_Source excerpt_.
[start]

If E is an editset, imputation based on numerical rules (if any) is performed, and imputations violating extra edits are reverted. Next, this procedure is repeated for pure categorical rules. The results are combined and returned in a deducorrect object.

For categorical data: The funcion deductiveLevels is used to derive deductive imputations for as many fields as possible

For numerical data: Given (equality) rules and a number of values to impute or adapt, in some cases unique solutions can be derived. This function uses solSpace and deductiveZeros (iteratively) to determine which values can be imputed deductively. Solutions causing new violations of (in)equality rules are rejected by default by testing if the observed values can lead to a feasible record. This may be switched off by passing checkFeasibility=FALSE. This may be desirable for performance reasons. If adapt was computed with an error localization algorithm, such as editrules::localizeErrors, the feasibility check is also not nessecary.

[end]

_Stated exercise 1_.
Write out the rows from their start through the line holding "Designed & Grown by (1102, 1112)", inclusive, and omit the pictures.

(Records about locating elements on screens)
[start]

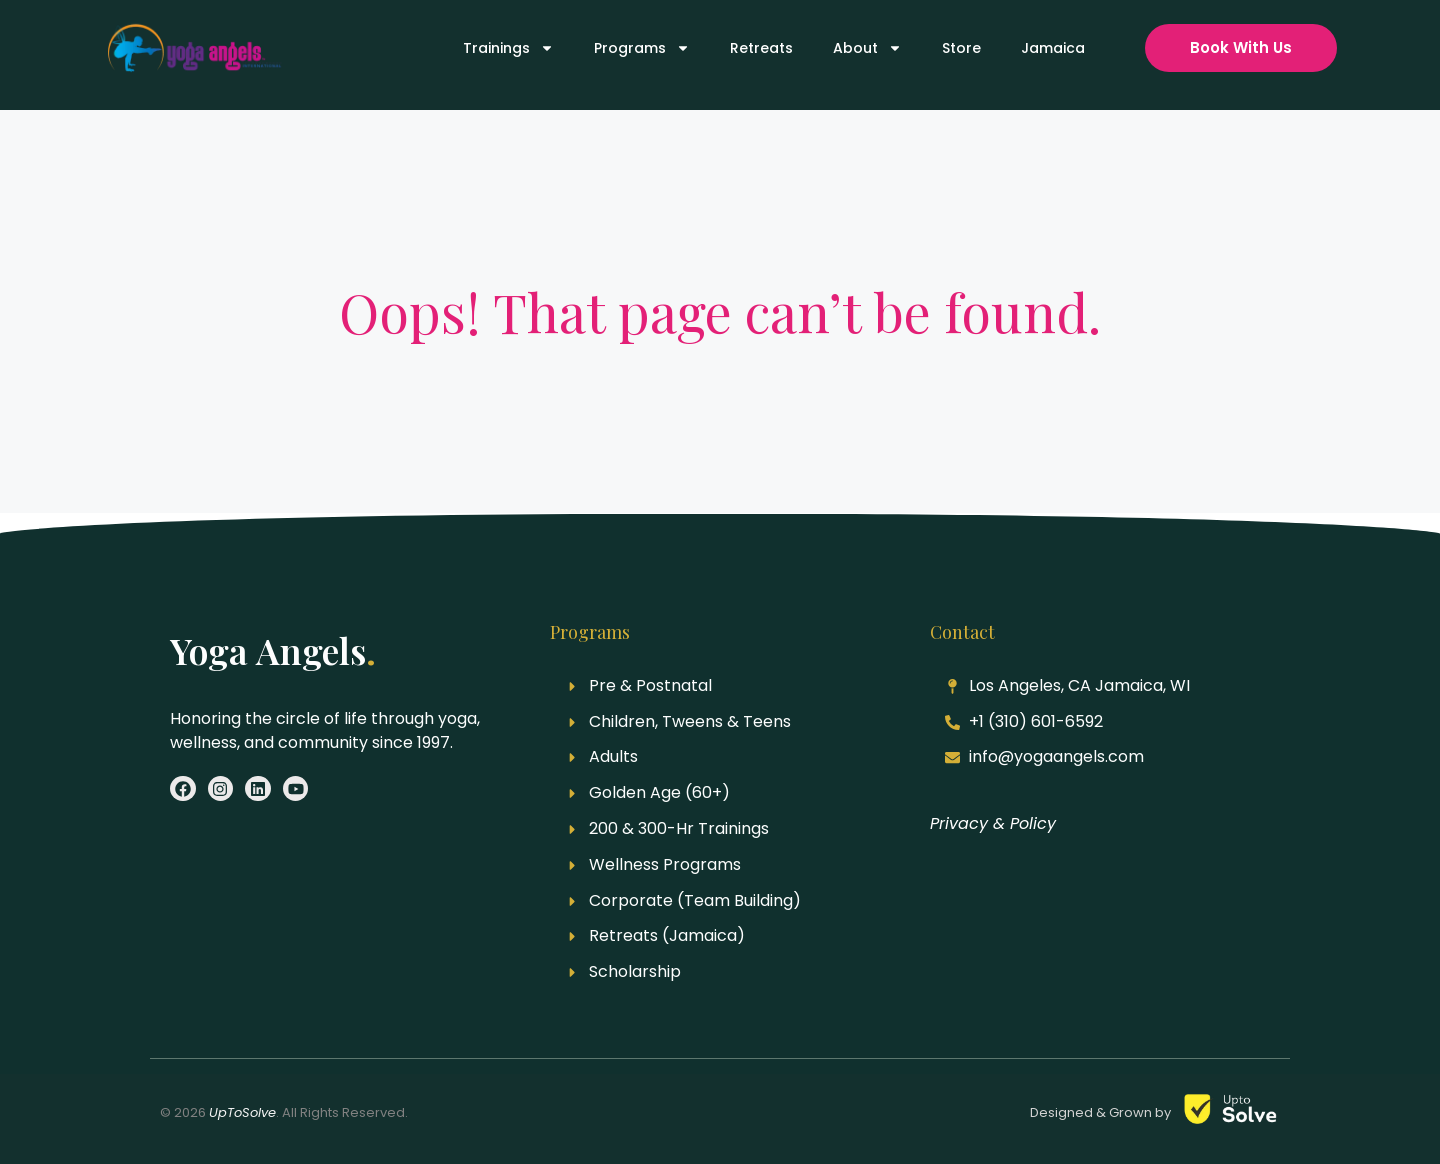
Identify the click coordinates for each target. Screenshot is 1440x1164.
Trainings (508, 48)
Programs (642, 48)
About (867, 48)
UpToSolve (242, 1112)
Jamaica (1053, 48)
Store (961, 48)
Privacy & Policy (993, 823)
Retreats (761, 48)
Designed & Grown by (1102, 1112)
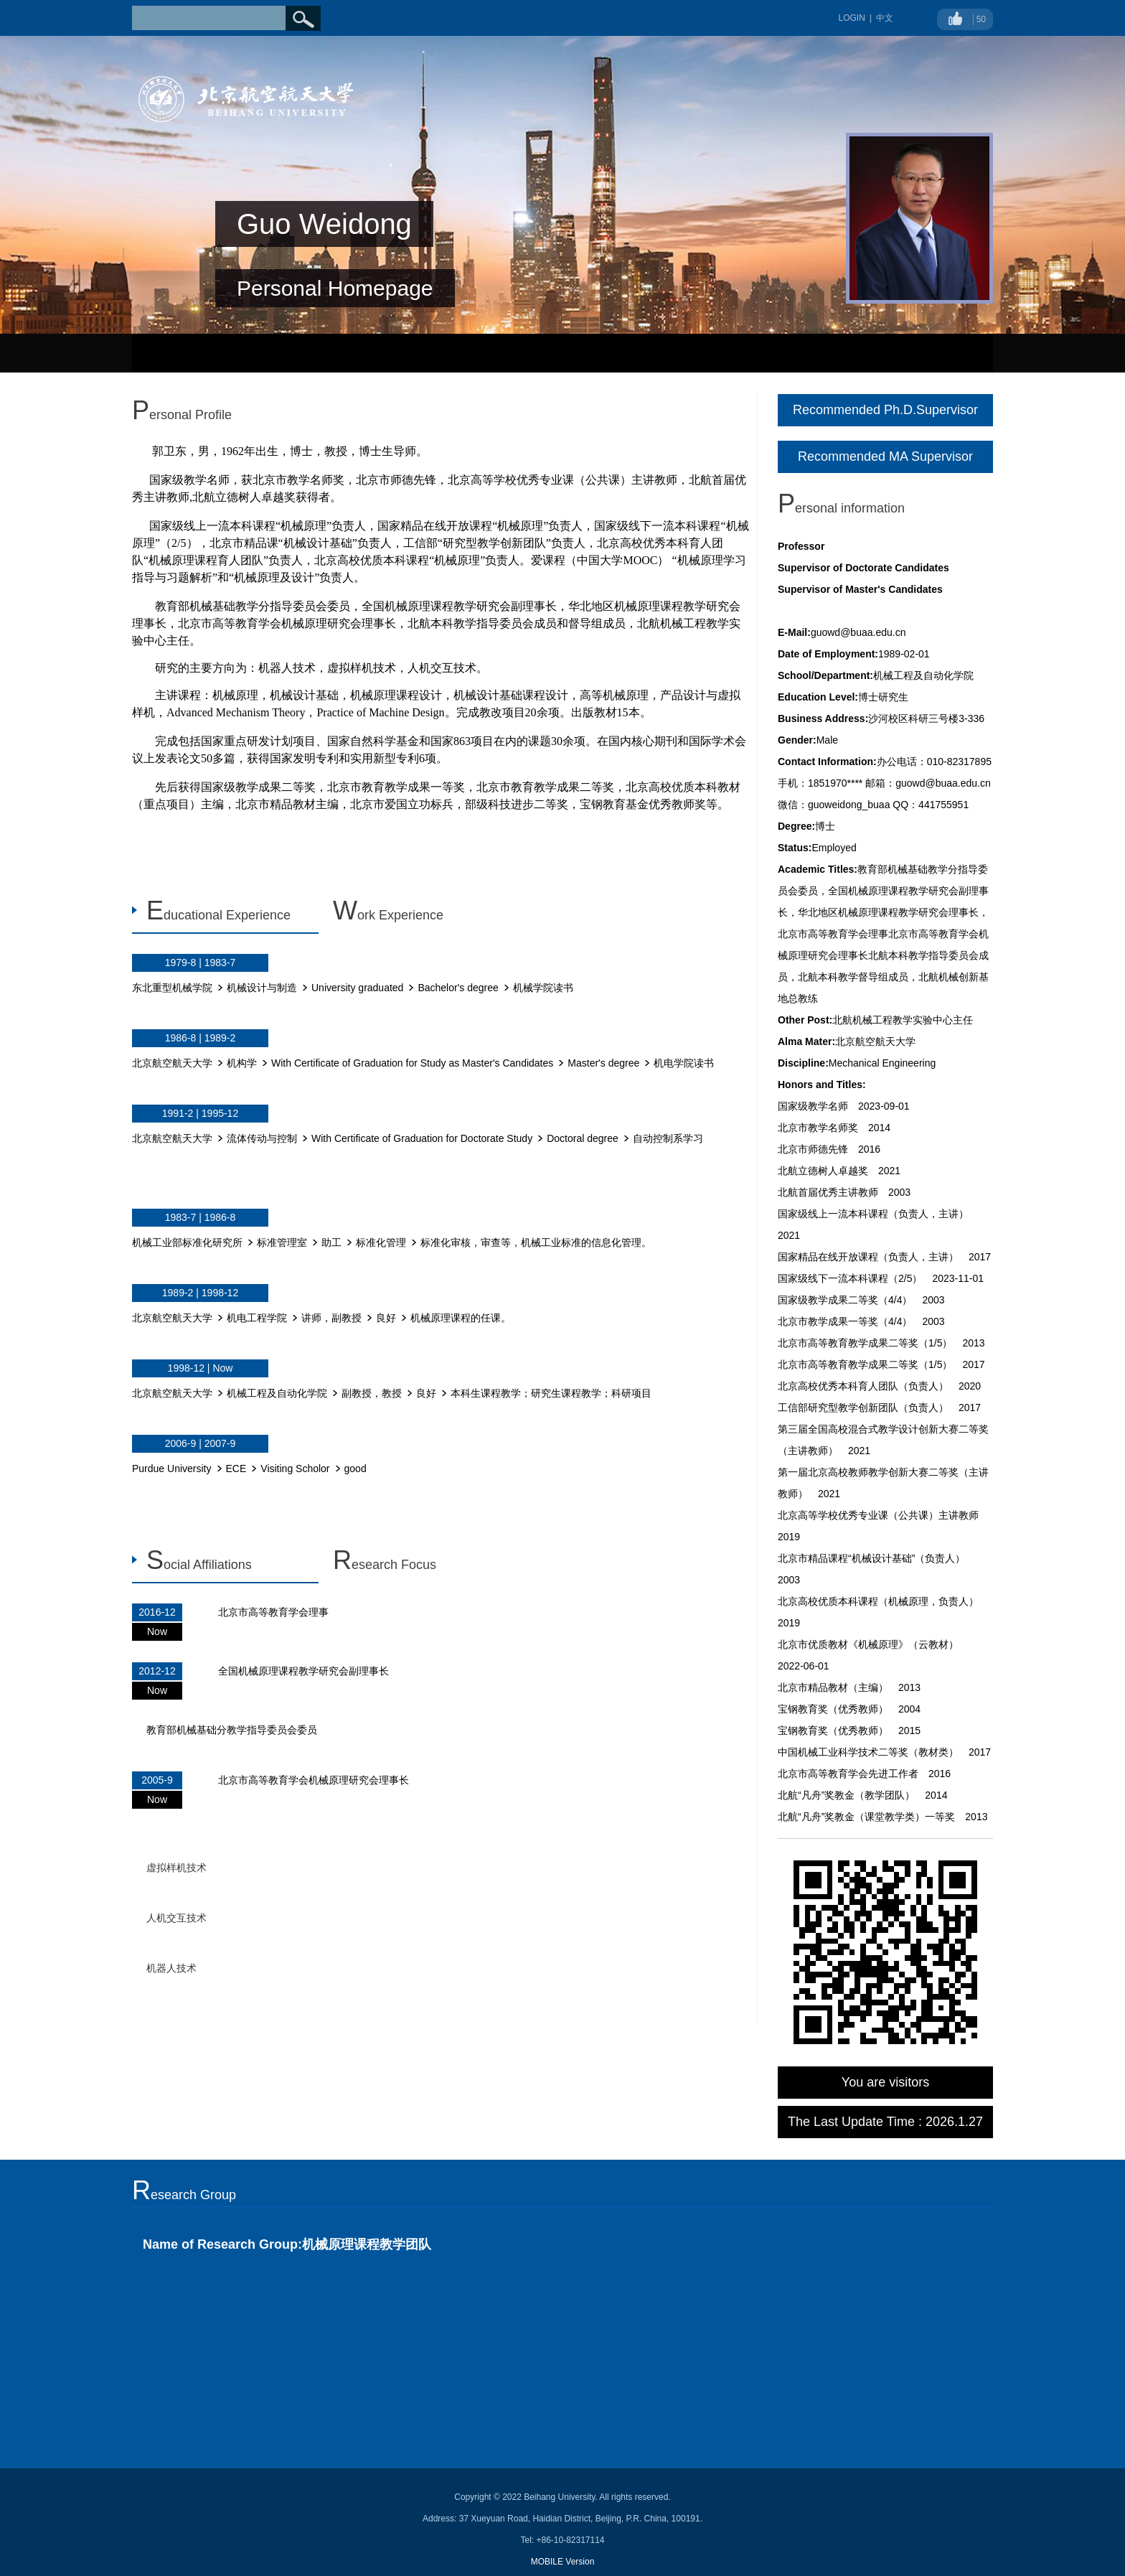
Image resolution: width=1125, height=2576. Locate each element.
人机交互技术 (176, 1918)
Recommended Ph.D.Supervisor (885, 410)
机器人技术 (171, 1968)
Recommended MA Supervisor (885, 456)
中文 (884, 18)
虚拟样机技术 (176, 1867)
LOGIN (852, 18)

[end]

_Stated exercise 2_.
Reproduce the imputation excerpt word for word between "For categorical data: The" and "also not nessecary.", inclusive.

_Final answer 1_.
Identify the click coordinates for each target. Screenshot is 1440x1164.
Trainings (508, 48)
Programs (642, 48)
About (867, 48)
UpToSolve (242, 1112)
Jamaica (1053, 48)
Store (961, 48)
Privacy & Policy (993, 823)
Retreats (761, 48)
Designed & Grown by (1102, 1112)

_Final answer 2_.
For categorical data: The funcion deductiveLevels is used to derive deductive imputations for as many fields as possible

For numerical data: Given (equality) rules and a number of values to impute or adapt, in some cases unique solutions can be derived. This function uses solSpace and deductiveZeros (iteratively) to determine which values can be imputed deductively. Solutions causing new violations of (in)equality rules are rejected by default by testing if the observed values can lead to a feasible record. This may be switched off by passing checkFeasibility=FALSE. This may be desirable for performance reasons. If adapt was computed with an error localization algorithm, such as editrules::localizeErrors, the feasibility check is also not nessecary.